We all know that first-year Wyoming football coach Craig Bohl wants to be a run-first offense that is tough and physical.

At times UW has shown that, at other times it hasn’t gone according to plan. But if the Cowboys can do that in their season-finale Saturday at New Mexico, that will go a long way to help make up for what could be an inexperienced quarterback — and possibly end the season with a victory.

New Mexico has the nation’s fourth-best rushing offense, but it allows 278.1 rushing yards per game, and Colorado State’s Dee Hart ran for 230 yards and five touchdowns last week in the Rams’ 58-20 victory.

Rafe Kiely

Rafe Kiely

“It’s an exciting thought,” said UW junior center Rafe Kiely on the chance the Cowboys will try to run the ball even more against New Mexico. “We along the offensive line is much more physical this year, and take a lot more pride in our run blocking than in the past.

“This year there so much more of an emphasis on getting on guys and getting them to the ground.

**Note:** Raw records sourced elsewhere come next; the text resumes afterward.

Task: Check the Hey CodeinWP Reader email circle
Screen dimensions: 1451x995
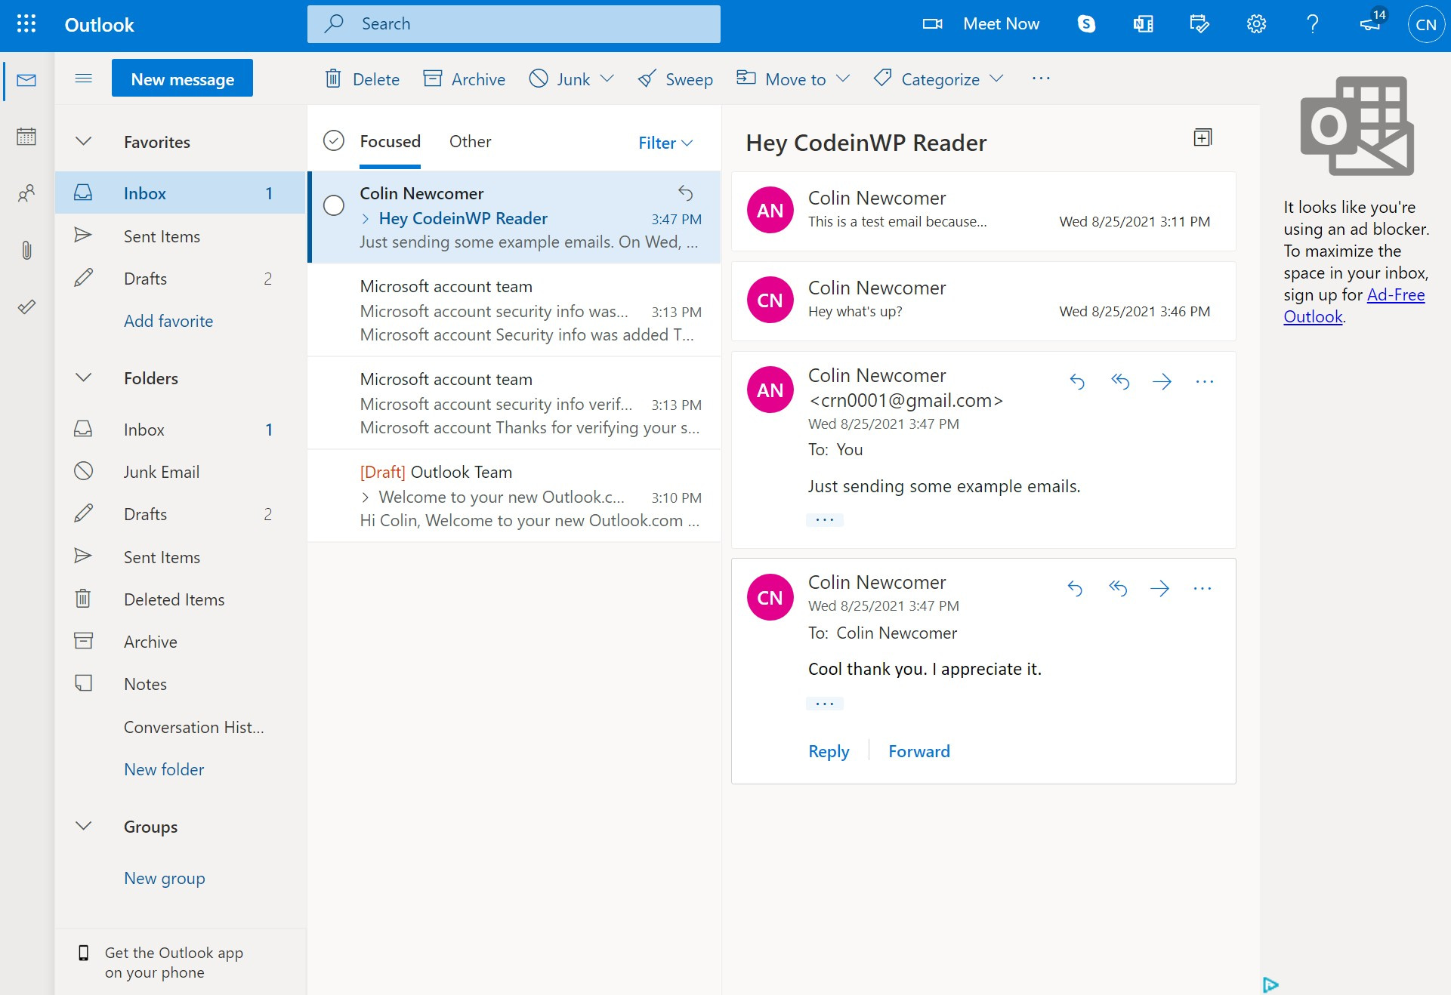Action: click(x=333, y=205)
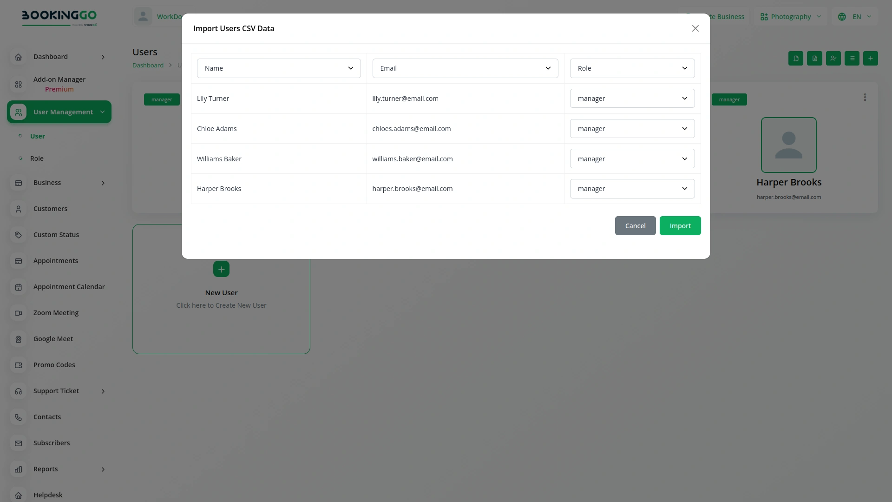Navigate to Dashboard via breadcrumb link
Viewport: 892px width, 502px height.
click(x=148, y=65)
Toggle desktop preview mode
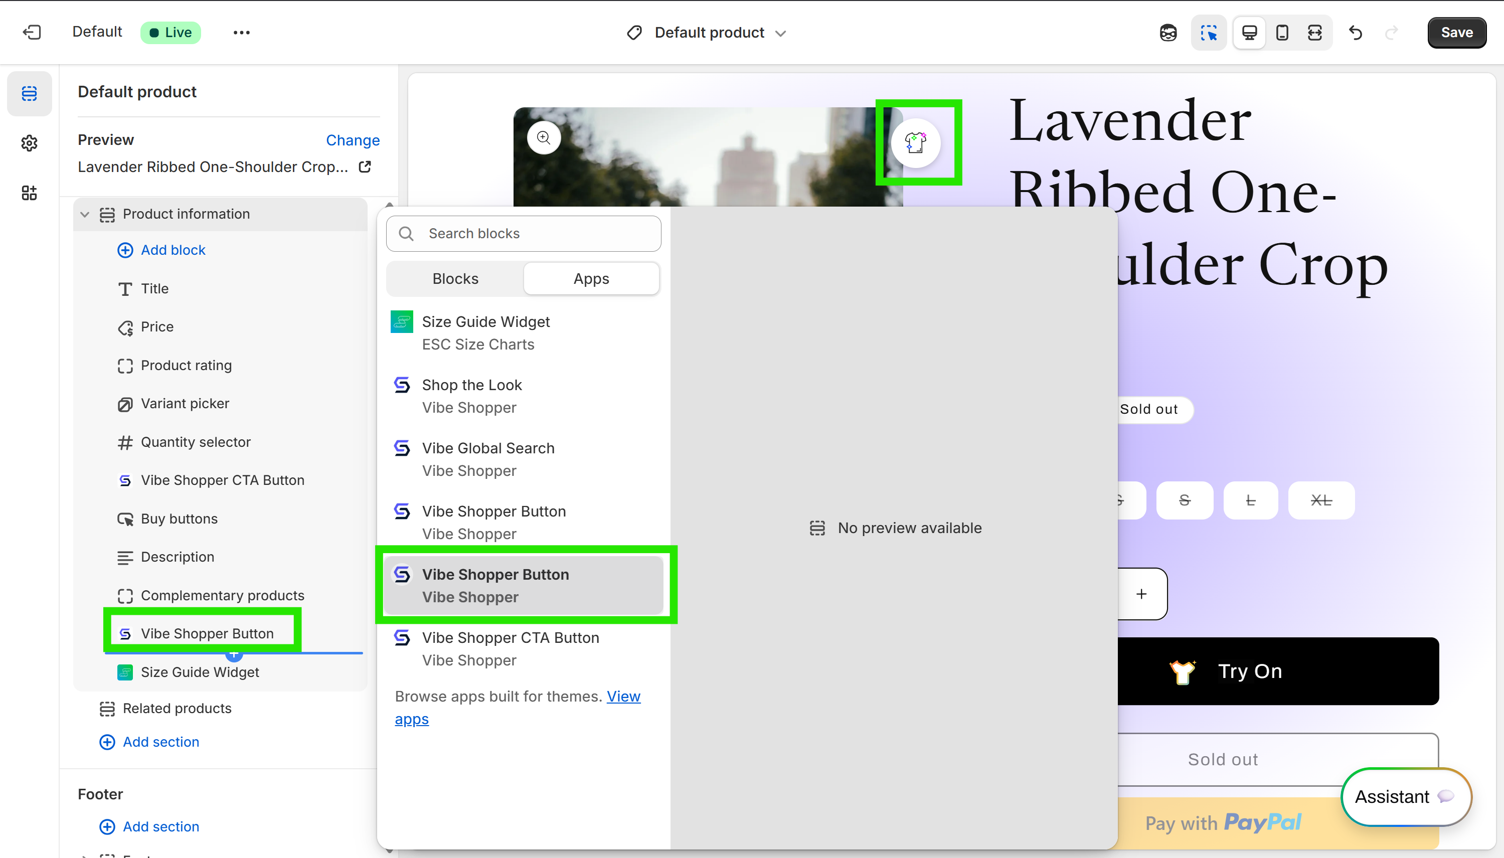This screenshot has width=1504, height=858. [x=1249, y=32]
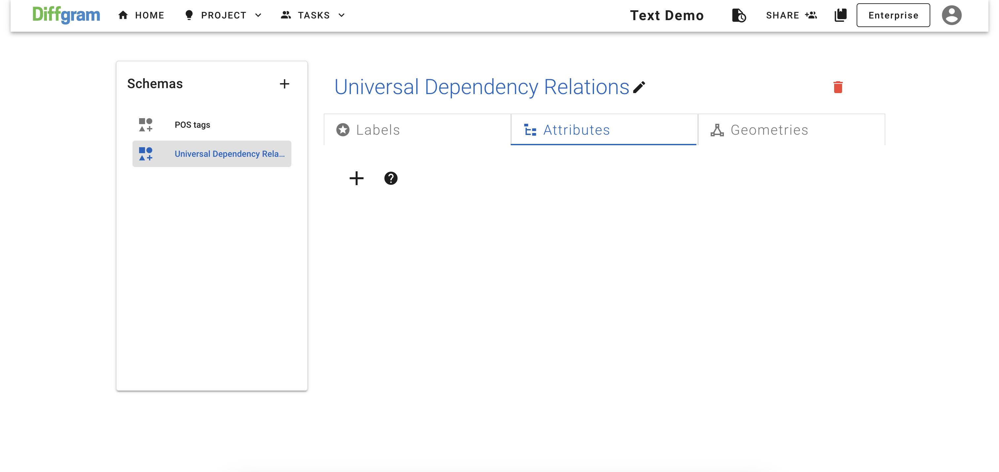Select POS tags schema
The image size is (999, 472).
(192, 125)
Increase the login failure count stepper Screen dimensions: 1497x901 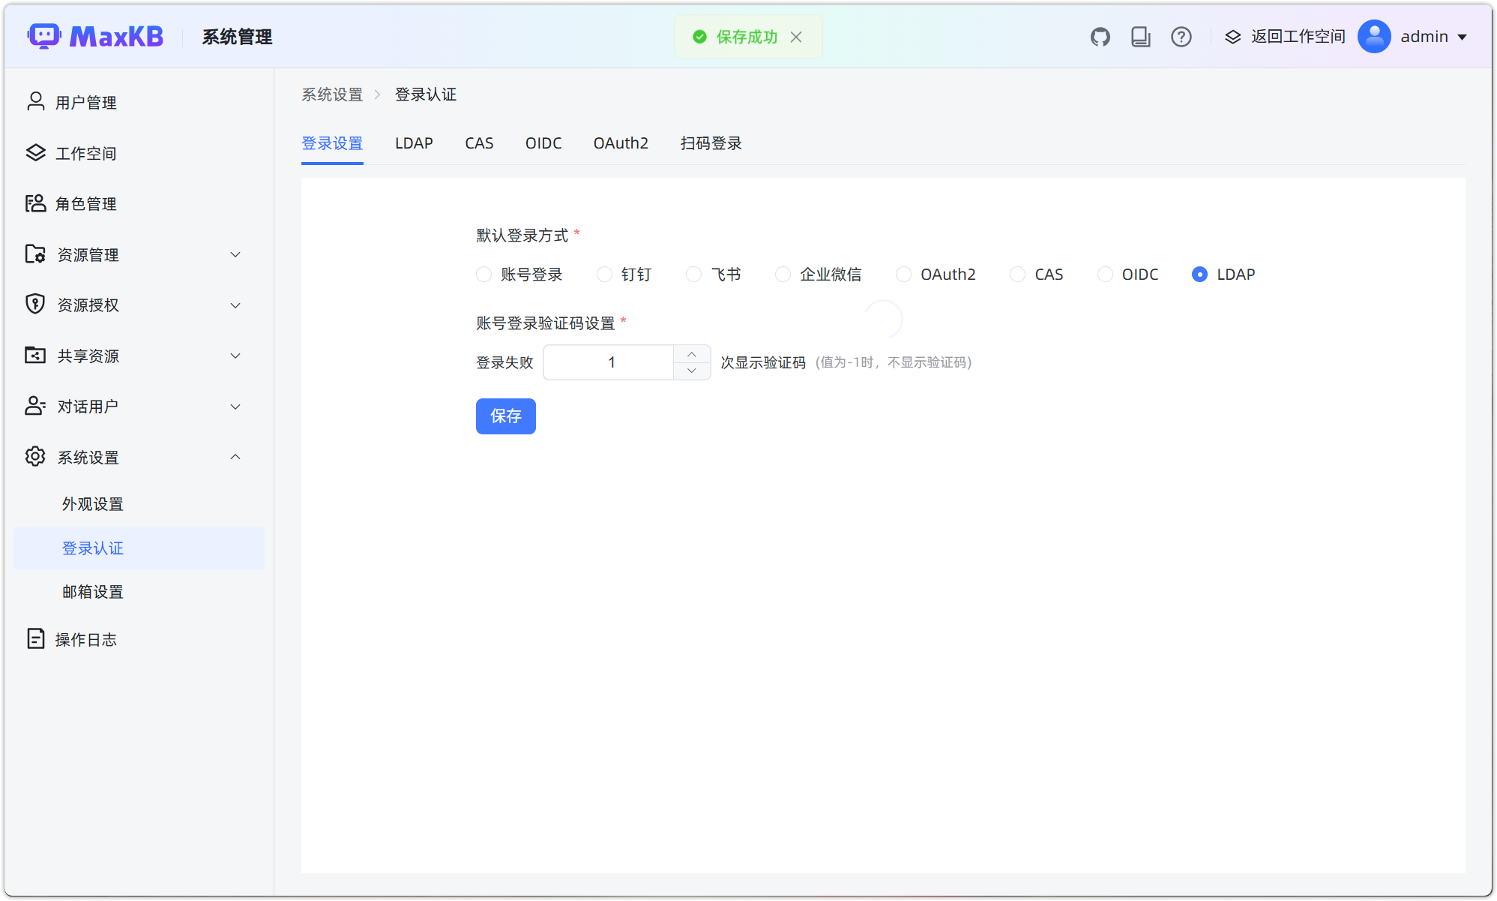[x=691, y=353]
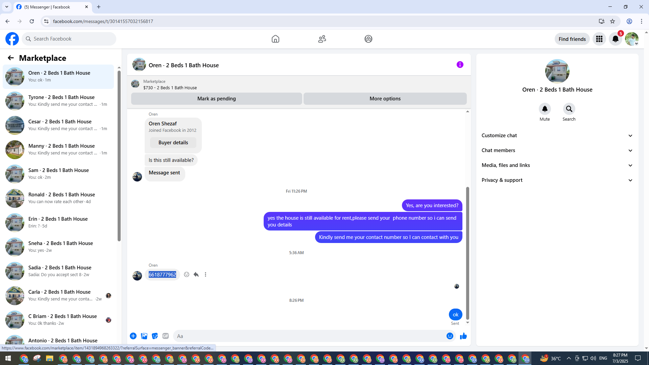This screenshot has height=365, width=649.
Task: Toggle conversation information panel icon
Action: 460,65
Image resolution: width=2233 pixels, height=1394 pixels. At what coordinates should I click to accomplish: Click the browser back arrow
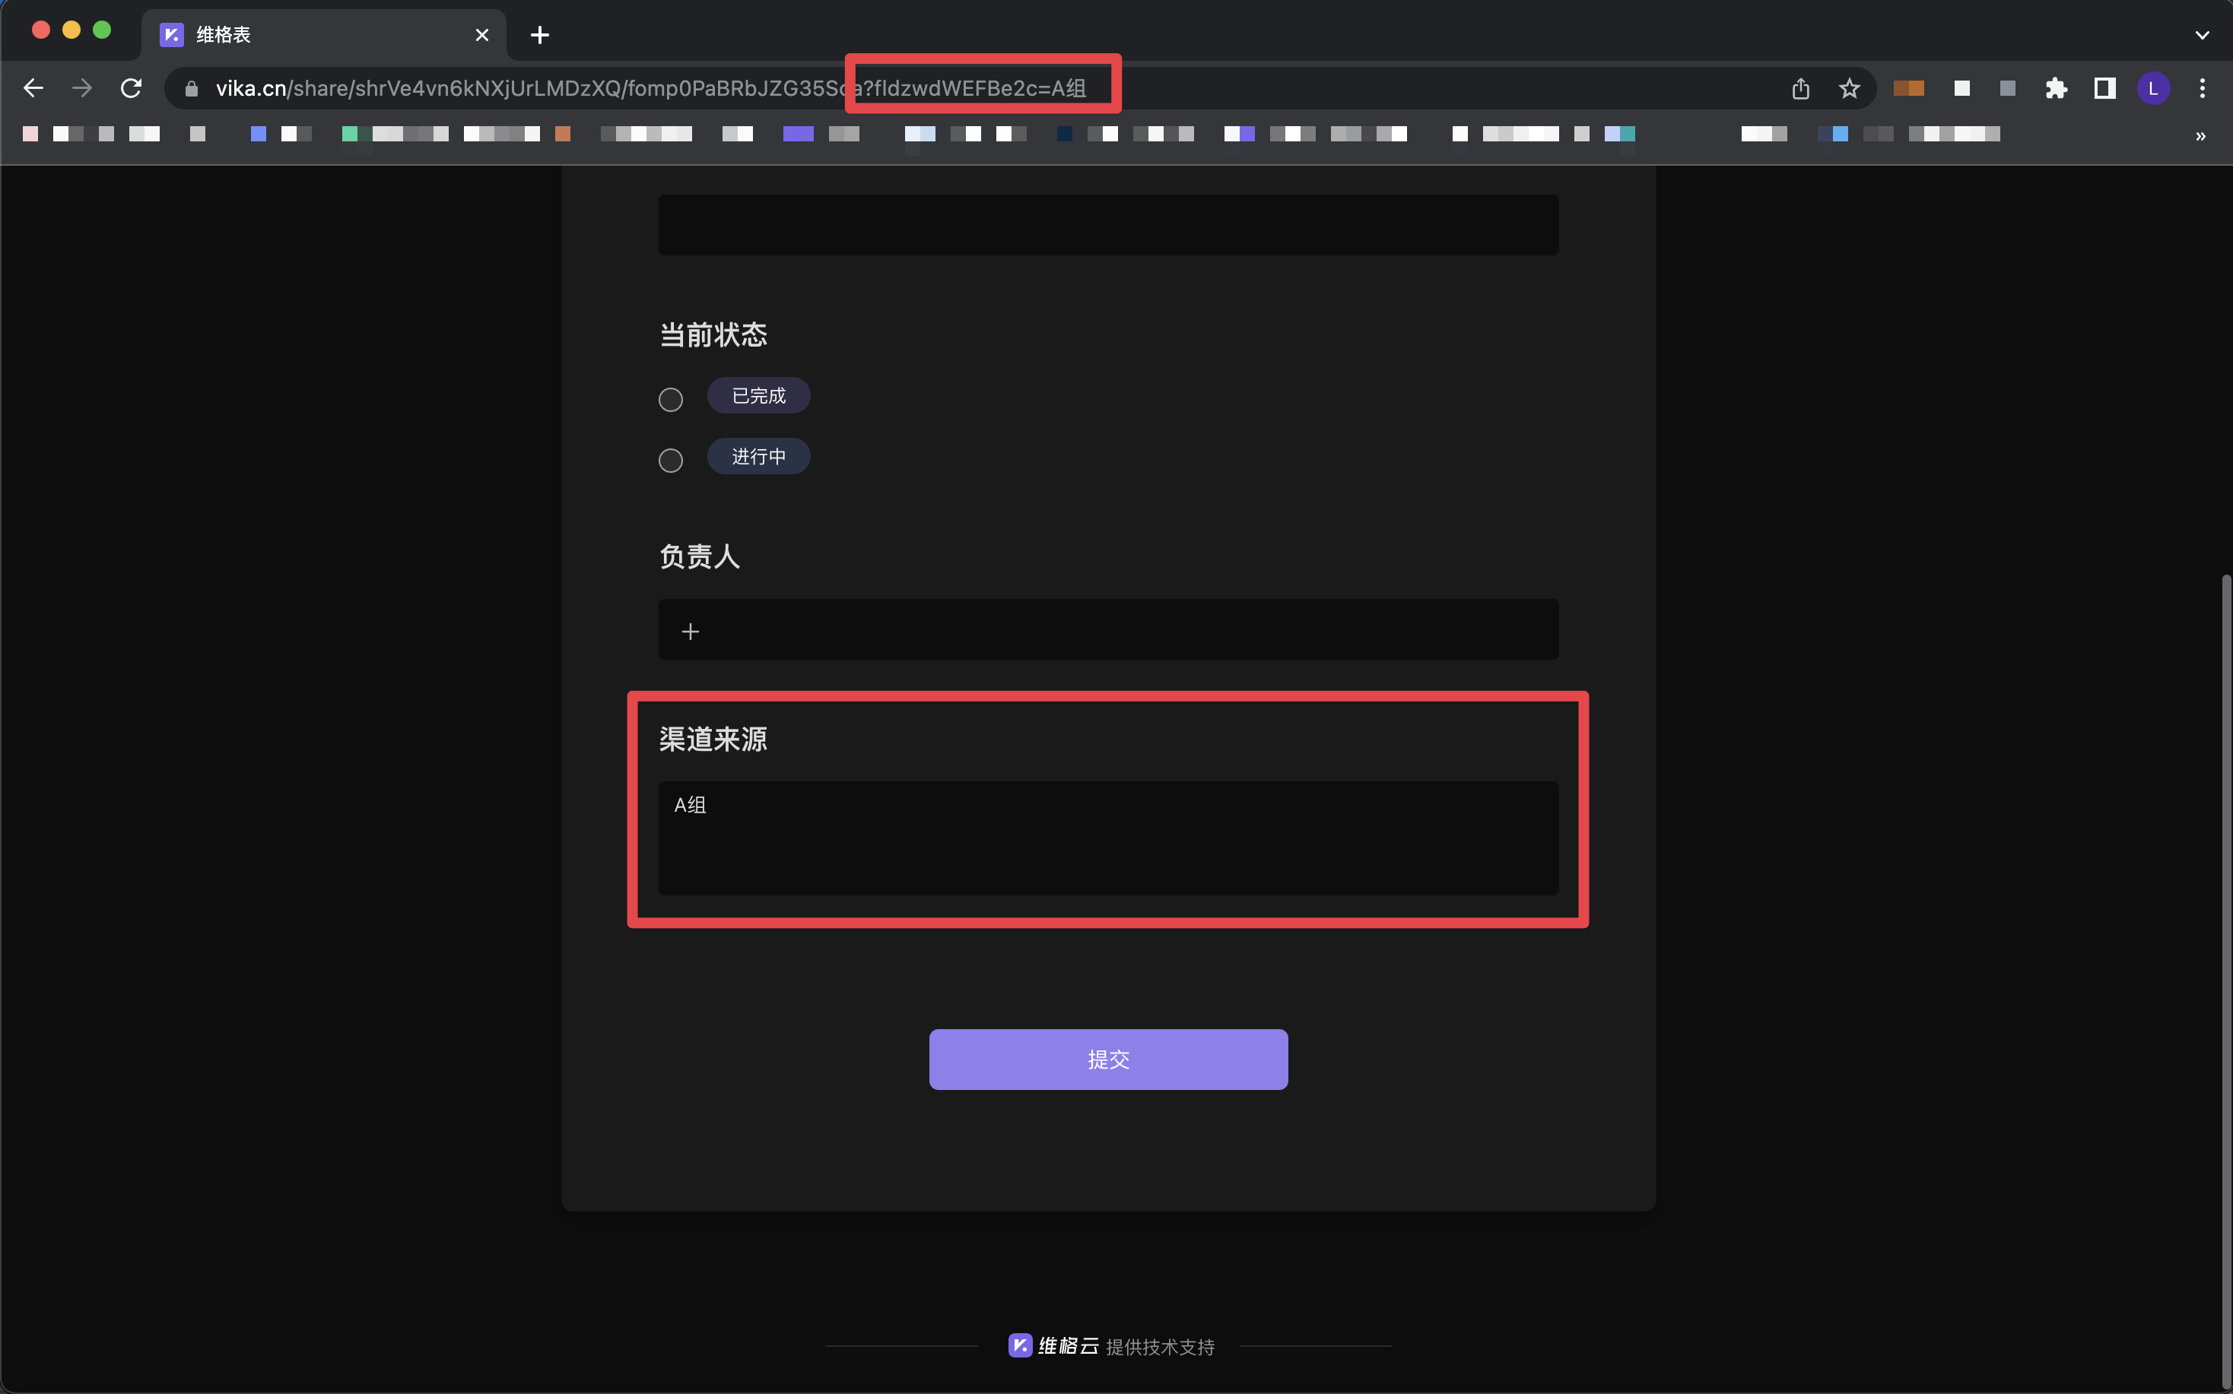tap(33, 89)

I know a lot of guys are licking their lips to go out (to New Mexico) and pound the ball on the ground.”

UW true freshman running back Brian Hill leads the Cowboys with six rushing touchdowns, and had two in last Saturday’s 63-14 home loss to Boise State. He had his string of three straight 100-yard games snapped against Boise State. Hill has 639 rushing yards, and trails junior Shaun Wick by 66 yards to take the team lead.